Por: Santiago Gamboa

Antioquia, Fajardo, el mundo

Qué cantidad de cosas para comentar esta semana antes de llegar a mi tema.

ETA se retira de la lucha armada con una paradoja señalada por Fernando Savater. Según ellos, “gracias a la lucha armada se llega al feliz momento en que podemos prescindir de la lucha armada”. Ay, las armas. Los adultos siguen jugando con soldaditos, aunque ya no de plomo. Y sus consecuencias. Como el cuerpo de Gadafi con un tiro en la cabeza, en violación del derecho internacional humanitario (por muy asesino y genocida que haya sido, al recibir el disparo estaba inerme, no representaba un peligro). Viendo la foto del cuerpo desde Colombia, ¿cómo no recordar nuestra terrorífica galería de cadáveres? Entre nosotros, la imagen de un cuerpo abaleado y del que se extrae una pistola de oro corresponde sobre todo a un narcotraficante. Discúlpenme si traigo a su memoria cosas desagradables, pero, ¿no recordaron a Pablo Escobar, a Gonzalo Rodríguez Gacha o, más recientemente al Mono Jojoy? Así es la vida y así es la muerte. Quienes tuvieron todo el poder, en vida, caen como ratas. Gadafi, cuyo avión privado tenía grifería de oro, fue extraído de una tubería empolvada y seca. Escobar, que también sabía de griferías de oro, corrió en calzoncillos por un techo y cayó con más de treinta impactos de bala. En fin. No hay que ser muy filósofo para sacar conclusiones.

Pero de lo que quiero hablar realmente en esta columna está muy lejos de Libia, pues pasa y pasará en Antioquia, para mí tierra adoptiva (viví en Robledo, a las afueras de Medellín, desde los 30 días de nacido hasta los cinco años), una región que tiene la oportunidad de elegir (y lo hará) para su Gobernación a Sergio Fajardo, una de las personas más lúcidas y coherentes de nuestro panorama político. Qué tranquilidad saber que la región va a estar dirigida por alguien cuya propuesta ciudadana y ética va más allá de un mero partido, pues apunta a cambiar de raíz las costumbres políticas, con reglas de juego transparentes que le devuelvan al votante y al ciudadano su dignidad. Hace poco le oí decir: “La corrupción es el único robo en el que el robado no se da cuenta de que fue robado, y luego le agradece al ladrón”. Ojalá desde Antioquia, en un par de años, el modelo se pueda llevar a todo el país y Fajardo tenga que trastearse a Bogotá. En estos casos siempre recuerdo un proverbio judío: “Cuando uno sabe qué es lo correcto, lo difícil es no hacerlo”.

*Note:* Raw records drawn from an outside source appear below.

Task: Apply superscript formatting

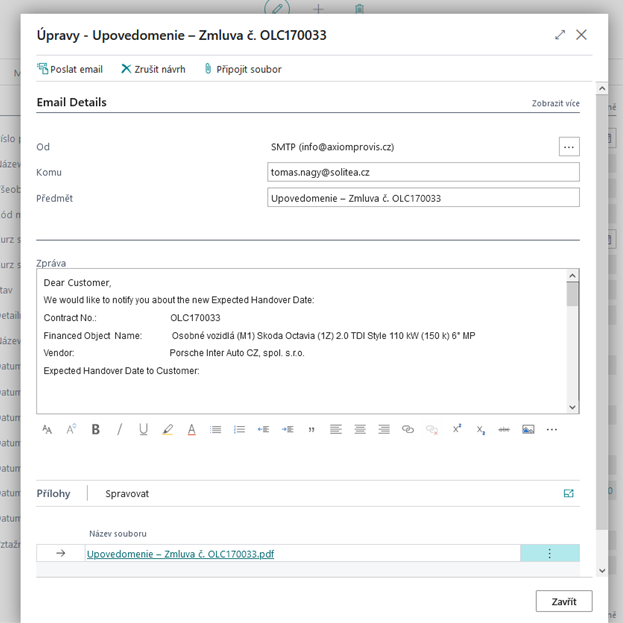Action: (457, 429)
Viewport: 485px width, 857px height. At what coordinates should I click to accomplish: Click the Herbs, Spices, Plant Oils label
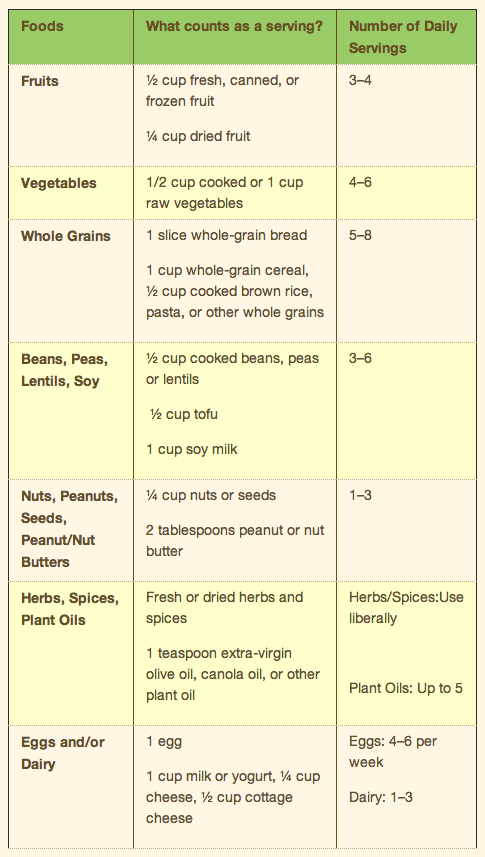coord(69,609)
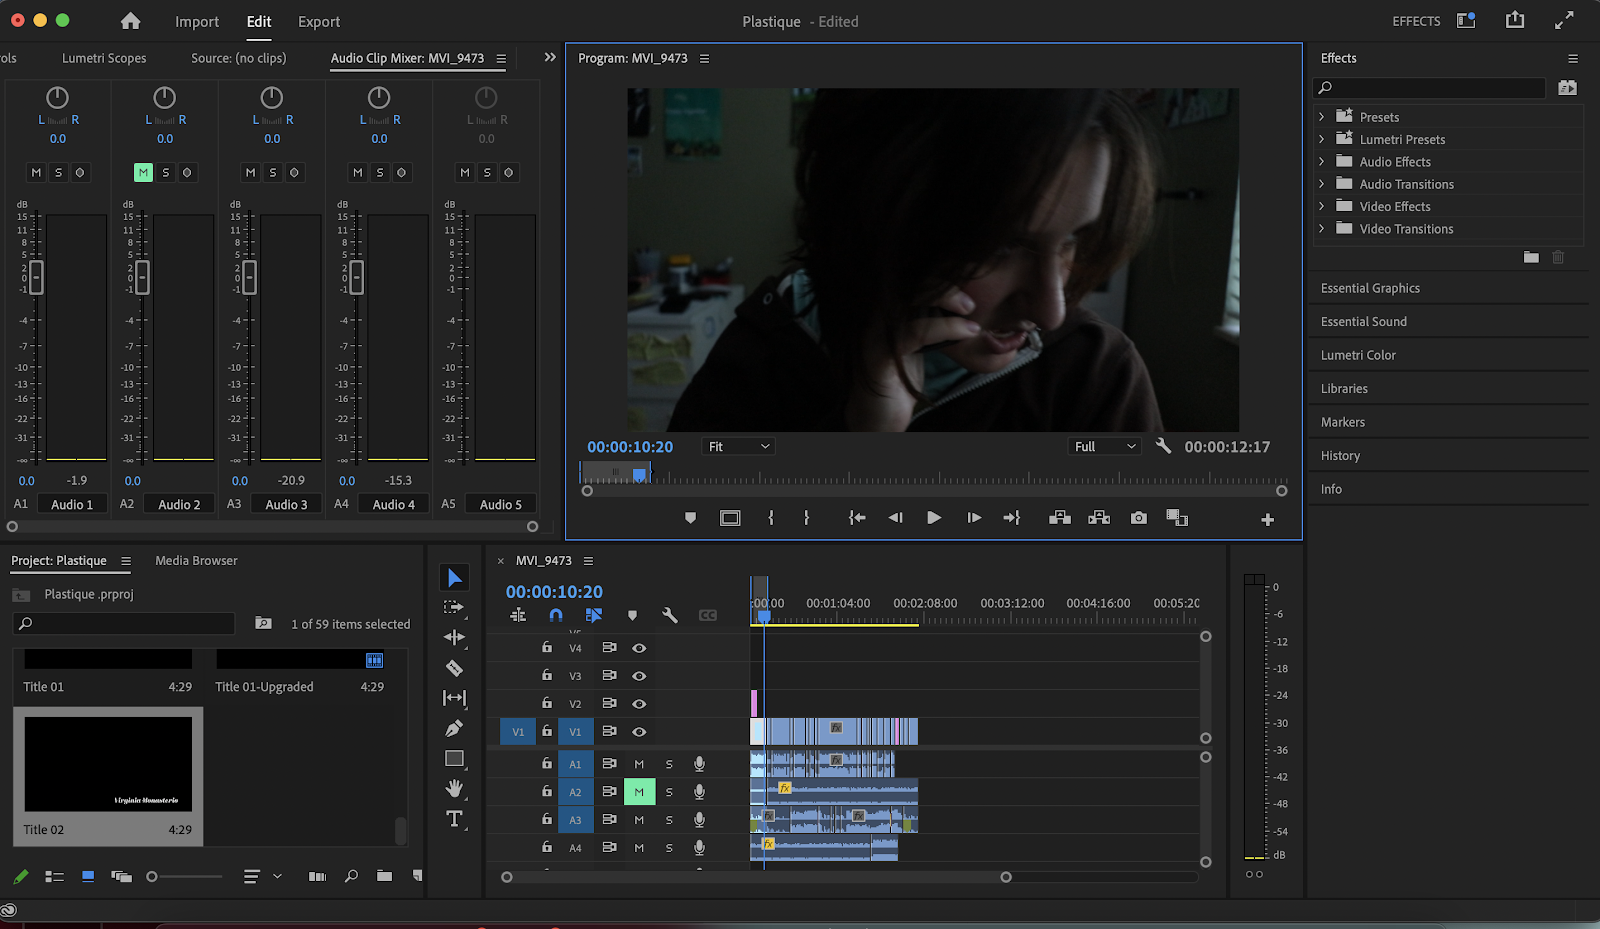Screen dimensions: 1600x929
Task: Select the Razor tool
Action: (x=454, y=668)
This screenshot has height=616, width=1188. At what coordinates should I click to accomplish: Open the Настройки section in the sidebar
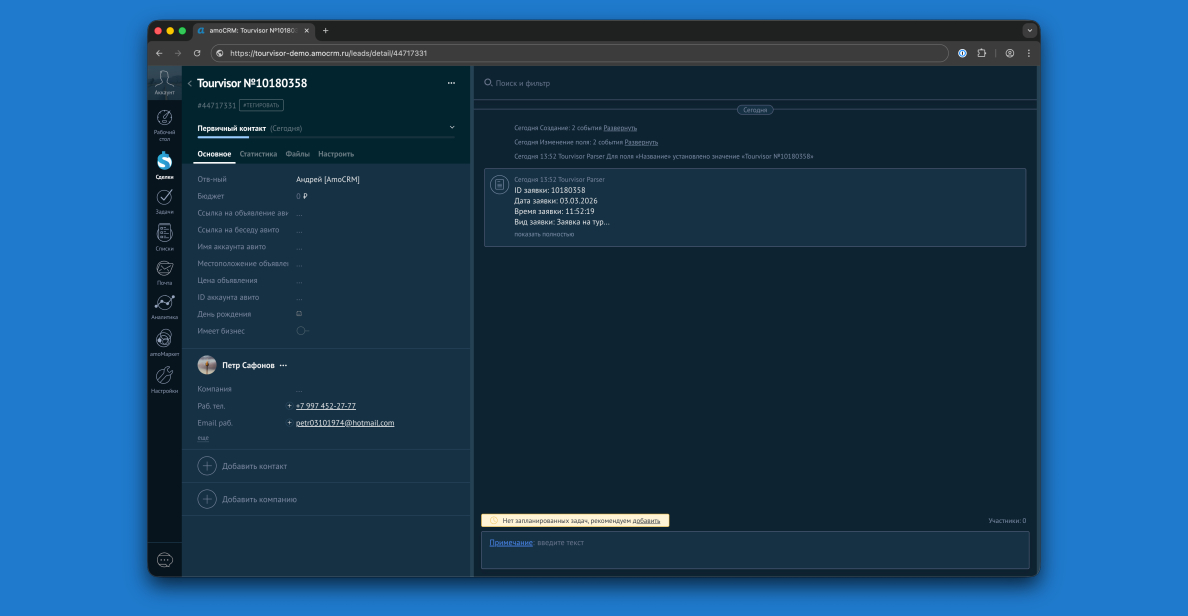pos(164,375)

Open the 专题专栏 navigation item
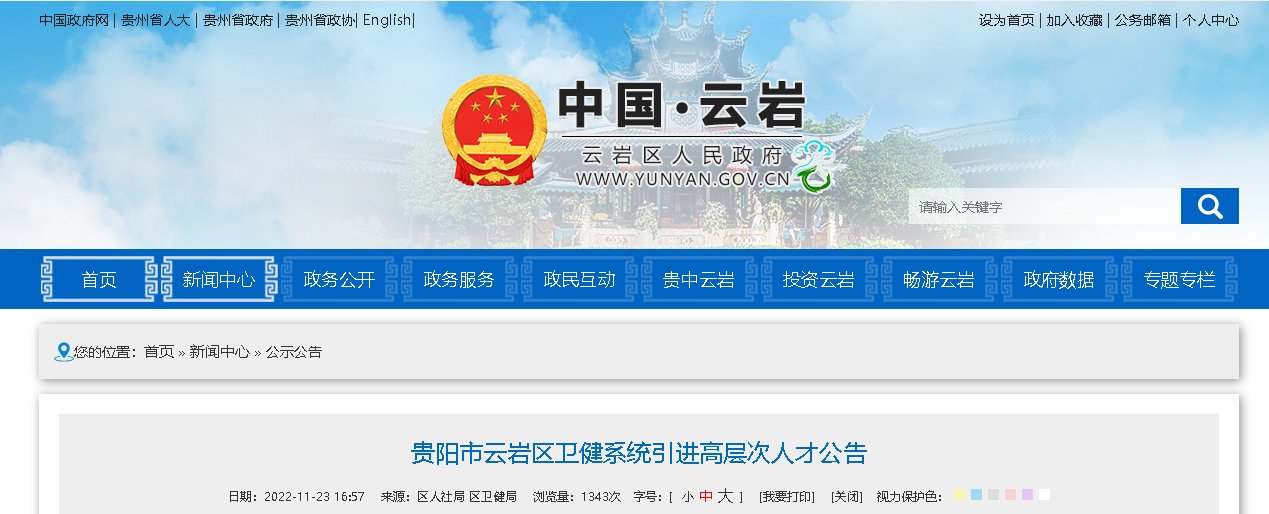click(x=1180, y=280)
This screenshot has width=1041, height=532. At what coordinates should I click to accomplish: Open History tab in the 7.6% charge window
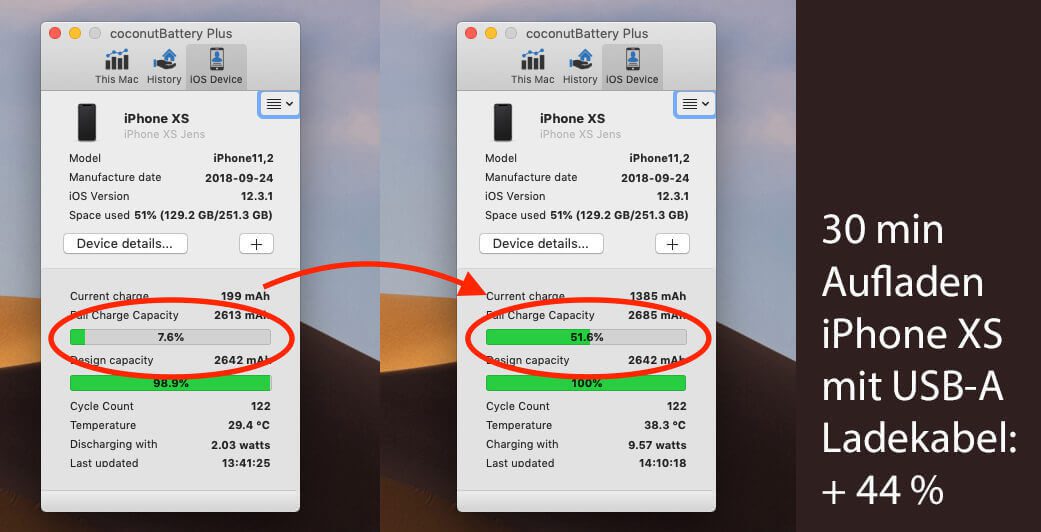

En cuanto a Medellín, espero que Aníbal Gaviria arrase. La campaña negra de su principal rival, al que ninguna persona decente nombra más que con el apelativo de Abominable (sin ofender al Hombre de las Nieves), es una de las cosas más sucias que he visto en la política y en la vida. Me cuesta trabajo creer que alguien en su sano juicio pueda apoyarlo, pero tal vez el secreto esté justamente en eso, en que el Abominable mantiene borrachos a los suyos con los millones de quienes lo apoyan. En la borrachera todo luce mejor y el más grosero y gritón acaba pareciendo un mariscal. La Alcaldía, para ellos, es una gigantesca botella de aguardiente que se quieren tomar, hasta la última gota. Pero las borracheras se acaban y luego viene el dolor de cabeza, la ‘moridera’. Miren cómo quedó Gadafi al final de la suya.